§ Exercise prompt: Can you update the material from the line containing "The height and width of the screenshot is (855, 2014)." through the line containing "pos(38,288)", inclusive, so that "computer-use agent" becomes "screen-control agent" and everything else stays the same? Give back only those lines.

Records from a dataset:
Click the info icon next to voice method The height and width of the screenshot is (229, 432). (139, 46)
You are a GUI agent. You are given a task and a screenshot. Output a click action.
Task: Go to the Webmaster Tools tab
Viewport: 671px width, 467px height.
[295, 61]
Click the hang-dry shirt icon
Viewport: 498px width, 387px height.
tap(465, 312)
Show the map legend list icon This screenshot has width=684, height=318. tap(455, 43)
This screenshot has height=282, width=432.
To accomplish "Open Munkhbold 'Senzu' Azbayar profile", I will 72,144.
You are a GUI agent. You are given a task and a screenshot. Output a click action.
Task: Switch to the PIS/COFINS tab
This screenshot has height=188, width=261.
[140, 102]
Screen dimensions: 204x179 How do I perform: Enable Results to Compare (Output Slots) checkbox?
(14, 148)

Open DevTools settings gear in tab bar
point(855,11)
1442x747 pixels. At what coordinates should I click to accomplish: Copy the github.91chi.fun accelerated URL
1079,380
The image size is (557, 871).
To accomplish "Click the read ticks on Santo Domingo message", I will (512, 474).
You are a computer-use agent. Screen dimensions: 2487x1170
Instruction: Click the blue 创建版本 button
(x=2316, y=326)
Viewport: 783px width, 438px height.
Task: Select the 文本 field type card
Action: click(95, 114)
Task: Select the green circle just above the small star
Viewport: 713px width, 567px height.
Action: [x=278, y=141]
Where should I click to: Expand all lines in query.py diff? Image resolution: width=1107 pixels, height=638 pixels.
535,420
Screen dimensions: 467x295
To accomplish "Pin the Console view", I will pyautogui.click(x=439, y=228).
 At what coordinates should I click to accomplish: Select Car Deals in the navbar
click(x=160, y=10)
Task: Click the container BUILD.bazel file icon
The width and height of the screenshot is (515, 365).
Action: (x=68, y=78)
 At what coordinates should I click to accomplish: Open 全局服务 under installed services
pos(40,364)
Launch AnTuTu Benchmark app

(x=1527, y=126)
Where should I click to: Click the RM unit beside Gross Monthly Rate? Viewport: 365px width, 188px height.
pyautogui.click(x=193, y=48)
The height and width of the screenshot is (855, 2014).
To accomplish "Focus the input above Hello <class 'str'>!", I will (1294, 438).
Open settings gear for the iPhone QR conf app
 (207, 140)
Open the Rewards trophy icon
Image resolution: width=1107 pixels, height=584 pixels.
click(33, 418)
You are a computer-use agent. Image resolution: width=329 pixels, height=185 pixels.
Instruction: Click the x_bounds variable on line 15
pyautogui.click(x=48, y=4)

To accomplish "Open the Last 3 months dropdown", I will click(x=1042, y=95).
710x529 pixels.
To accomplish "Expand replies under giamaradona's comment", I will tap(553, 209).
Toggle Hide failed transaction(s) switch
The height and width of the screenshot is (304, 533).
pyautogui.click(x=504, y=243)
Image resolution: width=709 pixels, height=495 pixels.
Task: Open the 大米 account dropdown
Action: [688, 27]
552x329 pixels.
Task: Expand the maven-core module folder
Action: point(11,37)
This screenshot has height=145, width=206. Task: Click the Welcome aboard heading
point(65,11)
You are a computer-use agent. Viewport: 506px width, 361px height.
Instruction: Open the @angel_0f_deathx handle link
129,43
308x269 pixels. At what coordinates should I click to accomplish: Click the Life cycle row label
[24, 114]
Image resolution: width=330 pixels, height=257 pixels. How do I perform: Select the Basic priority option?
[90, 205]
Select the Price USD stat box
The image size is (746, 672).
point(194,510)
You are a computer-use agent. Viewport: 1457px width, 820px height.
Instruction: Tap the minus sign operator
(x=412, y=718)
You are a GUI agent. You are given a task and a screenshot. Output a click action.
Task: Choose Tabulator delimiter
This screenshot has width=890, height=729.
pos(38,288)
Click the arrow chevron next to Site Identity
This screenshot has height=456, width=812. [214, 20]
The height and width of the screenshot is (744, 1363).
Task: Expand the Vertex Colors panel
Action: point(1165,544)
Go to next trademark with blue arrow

§ Response:
The height and width of the screenshot is (855, 2014).
To accomplish "Focus the input above Hello <class 'str'>!", I will (1294, 438).
Open settings gear for the iPhone QR conf app
 (207, 140)
Open the Rewards trophy icon
Image resolution: width=1107 pixels, height=584 pixels.
click(33, 418)
You are a screen-control agent. Image resolution: width=329 pixels, height=185 pixels.
Instruction: Click the x_bounds variable on line 15
pyautogui.click(x=48, y=4)

To accomplish "Open the Last 3 months dropdown", I will click(x=1042, y=95).
710x529 pixels.
To accomplish "Expand replies under giamaradona's comment", I will tap(553, 209).
Toggle Hide failed transaction(s) switch
The height and width of the screenshot is (304, 533).
pyautogui.click(x=504, y=243)
Image resolution: width=709 pixels, height=495 pixels.
Task: Open the 大米 account dropdown
Action: [688, 27]
552x329 pixels.
Task: Expand the maven-core module folder
Action: point(11,37)
This screenshot has height=145, width=206. Task: Click the Welcome aboard heading
point(65,11)
You are a screen-control agent. Viewport: 506px width, 361px height.
Instruction: Open the @angel_0f_deathx handle link
129,43
308x269 pixels. At what coordinates should I click to accomplish: Click the Life cycle row label
[24, 114]
Image resolution: width=330 pixels, height=257 pixels. How do I perform: Select the Basic priority option?
[90, 205]
Select the Price USD stat box
The image size is (746, 672).
point(194,510)
You are a screen-control agent. Viewport: 1457px width, 820px height.
Instruction: Tap the minus sign operator
(x=412, y=718)
You are a GUI agent. You are given a task and a screenshot. Output a click action.
Task: Choose Tabulator delimiter
This screenshot has width=890, height=729.
pos(38,288)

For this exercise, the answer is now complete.